How Alter Domus unified observability and improved their AI-powered applications with Grafana Cloud

Alter Domus is a global provider of fund administration and alternative investment services with $3.9tn in assets under administration, serving 85% of the top 30 asset managers and with 39 offices across 23 jurisdictions globally.

Needing to simplify a fragmented observability environment while supporting strict regulatory requirements, growing digital services, and a rapidly expanding AI footprint, Alter Domus consolidated six observability vendors into Grafana Cloud, reducing observability costs by more than 55%, expanding visibility across more than 2,000 resources, and improving MTTR from hours to minutes. The company also began using Grafana’s AI capabilities to investigate issues faster and track AI token consumption across teams and workflows.

“Once we onboarded onto Grafana Cloud, we not only reduced costs significantly, but we also gained full control over our observability, including how we manage and scale AI usage across the company,” said Philip Pencal, Head of Site Reliability Engineering at Alter Domus.

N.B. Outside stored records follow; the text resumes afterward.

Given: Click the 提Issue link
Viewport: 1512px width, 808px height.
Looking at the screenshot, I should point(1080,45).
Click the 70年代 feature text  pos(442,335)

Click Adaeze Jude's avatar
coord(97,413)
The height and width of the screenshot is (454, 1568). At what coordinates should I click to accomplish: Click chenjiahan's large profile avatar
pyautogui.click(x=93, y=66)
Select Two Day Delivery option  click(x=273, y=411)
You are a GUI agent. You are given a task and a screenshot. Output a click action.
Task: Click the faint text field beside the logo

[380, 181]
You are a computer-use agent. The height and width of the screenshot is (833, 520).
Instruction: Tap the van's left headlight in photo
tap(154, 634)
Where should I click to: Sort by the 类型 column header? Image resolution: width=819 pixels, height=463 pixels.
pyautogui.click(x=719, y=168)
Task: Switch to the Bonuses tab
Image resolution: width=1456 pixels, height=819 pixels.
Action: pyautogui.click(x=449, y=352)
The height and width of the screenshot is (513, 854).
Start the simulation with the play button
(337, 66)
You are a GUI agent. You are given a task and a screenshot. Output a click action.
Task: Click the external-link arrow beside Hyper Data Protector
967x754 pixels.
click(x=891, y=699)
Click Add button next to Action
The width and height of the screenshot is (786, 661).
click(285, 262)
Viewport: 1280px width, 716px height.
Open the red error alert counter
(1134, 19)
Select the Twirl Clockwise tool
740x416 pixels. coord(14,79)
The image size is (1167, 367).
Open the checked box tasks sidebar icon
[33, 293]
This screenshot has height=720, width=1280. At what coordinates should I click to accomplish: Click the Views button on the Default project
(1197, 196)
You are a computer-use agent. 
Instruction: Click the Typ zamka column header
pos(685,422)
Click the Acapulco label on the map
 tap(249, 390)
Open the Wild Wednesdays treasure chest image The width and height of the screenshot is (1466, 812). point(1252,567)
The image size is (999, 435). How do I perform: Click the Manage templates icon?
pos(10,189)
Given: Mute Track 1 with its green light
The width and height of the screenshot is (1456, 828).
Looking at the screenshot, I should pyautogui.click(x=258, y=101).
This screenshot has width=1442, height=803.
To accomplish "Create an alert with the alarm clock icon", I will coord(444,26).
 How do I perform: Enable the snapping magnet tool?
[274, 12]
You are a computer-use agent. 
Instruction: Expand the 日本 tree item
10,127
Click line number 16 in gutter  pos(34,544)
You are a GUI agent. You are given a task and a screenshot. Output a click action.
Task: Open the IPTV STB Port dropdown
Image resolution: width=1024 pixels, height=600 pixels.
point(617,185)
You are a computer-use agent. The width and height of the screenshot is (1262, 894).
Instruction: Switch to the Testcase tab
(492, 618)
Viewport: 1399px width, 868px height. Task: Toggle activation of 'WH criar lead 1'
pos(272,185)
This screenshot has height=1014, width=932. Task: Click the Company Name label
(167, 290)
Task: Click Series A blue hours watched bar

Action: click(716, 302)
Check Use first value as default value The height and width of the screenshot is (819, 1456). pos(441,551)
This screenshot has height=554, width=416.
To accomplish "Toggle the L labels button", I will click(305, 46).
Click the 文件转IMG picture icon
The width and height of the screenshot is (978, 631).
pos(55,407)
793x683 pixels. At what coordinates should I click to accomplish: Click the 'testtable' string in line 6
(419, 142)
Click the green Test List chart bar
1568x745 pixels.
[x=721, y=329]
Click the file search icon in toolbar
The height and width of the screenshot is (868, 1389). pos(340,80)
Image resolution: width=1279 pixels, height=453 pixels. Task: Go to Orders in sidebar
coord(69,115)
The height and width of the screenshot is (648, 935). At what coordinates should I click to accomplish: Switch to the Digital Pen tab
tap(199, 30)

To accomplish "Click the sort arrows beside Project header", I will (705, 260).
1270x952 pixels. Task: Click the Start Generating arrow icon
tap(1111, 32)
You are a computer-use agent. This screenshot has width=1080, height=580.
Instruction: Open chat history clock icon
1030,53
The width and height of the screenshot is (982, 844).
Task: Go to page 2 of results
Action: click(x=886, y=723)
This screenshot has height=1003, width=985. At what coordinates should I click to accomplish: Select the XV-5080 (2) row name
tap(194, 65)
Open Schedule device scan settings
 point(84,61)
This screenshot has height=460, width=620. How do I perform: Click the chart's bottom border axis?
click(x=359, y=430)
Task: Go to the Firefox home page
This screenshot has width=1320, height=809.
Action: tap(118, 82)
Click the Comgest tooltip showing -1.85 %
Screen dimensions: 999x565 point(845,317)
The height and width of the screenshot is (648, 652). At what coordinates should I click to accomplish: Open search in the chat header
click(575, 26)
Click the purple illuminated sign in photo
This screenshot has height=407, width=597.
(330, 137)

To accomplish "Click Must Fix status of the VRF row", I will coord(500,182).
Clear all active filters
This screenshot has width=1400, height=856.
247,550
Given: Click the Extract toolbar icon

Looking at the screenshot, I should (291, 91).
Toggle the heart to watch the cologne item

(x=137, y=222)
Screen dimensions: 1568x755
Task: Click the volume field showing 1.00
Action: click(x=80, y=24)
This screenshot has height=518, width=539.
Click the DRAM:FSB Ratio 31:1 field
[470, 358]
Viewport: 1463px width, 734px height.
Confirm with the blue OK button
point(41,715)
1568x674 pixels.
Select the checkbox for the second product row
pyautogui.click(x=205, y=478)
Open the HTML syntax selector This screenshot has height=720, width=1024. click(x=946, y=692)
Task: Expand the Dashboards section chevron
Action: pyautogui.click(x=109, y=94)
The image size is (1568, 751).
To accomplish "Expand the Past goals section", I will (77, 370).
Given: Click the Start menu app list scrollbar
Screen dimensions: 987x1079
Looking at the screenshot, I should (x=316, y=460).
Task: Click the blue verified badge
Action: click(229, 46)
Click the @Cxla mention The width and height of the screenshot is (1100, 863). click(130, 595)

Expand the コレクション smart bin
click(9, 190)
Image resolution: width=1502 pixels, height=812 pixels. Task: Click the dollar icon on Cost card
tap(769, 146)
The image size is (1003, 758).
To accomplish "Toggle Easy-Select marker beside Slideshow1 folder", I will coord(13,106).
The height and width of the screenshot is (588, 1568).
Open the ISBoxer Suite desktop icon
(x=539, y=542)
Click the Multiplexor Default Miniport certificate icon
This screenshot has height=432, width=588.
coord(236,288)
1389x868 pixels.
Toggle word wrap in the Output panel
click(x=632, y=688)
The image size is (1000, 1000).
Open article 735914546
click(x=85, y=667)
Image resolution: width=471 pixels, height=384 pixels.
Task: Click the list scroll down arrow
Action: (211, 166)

Philip recently spoke with Grafana Labs about consolidating observability, improving operational performance, and building visibility into AI systems to reduce costs and remove complexity.

Can you start by introducing yourself, your role at Alter Domus, and what your team is responsible for?

My name is Philip Pencal, and I am the Head of Site Reliability Engineering at Alter Domus. I’ve been at Alter Domus since 2019 and leading observability initiatives since 2023.

Today, I lead a team of senior engineers within our platform engineering organization. We are responsible for technical standards, reliability, resilience, documentation, and observability across the company.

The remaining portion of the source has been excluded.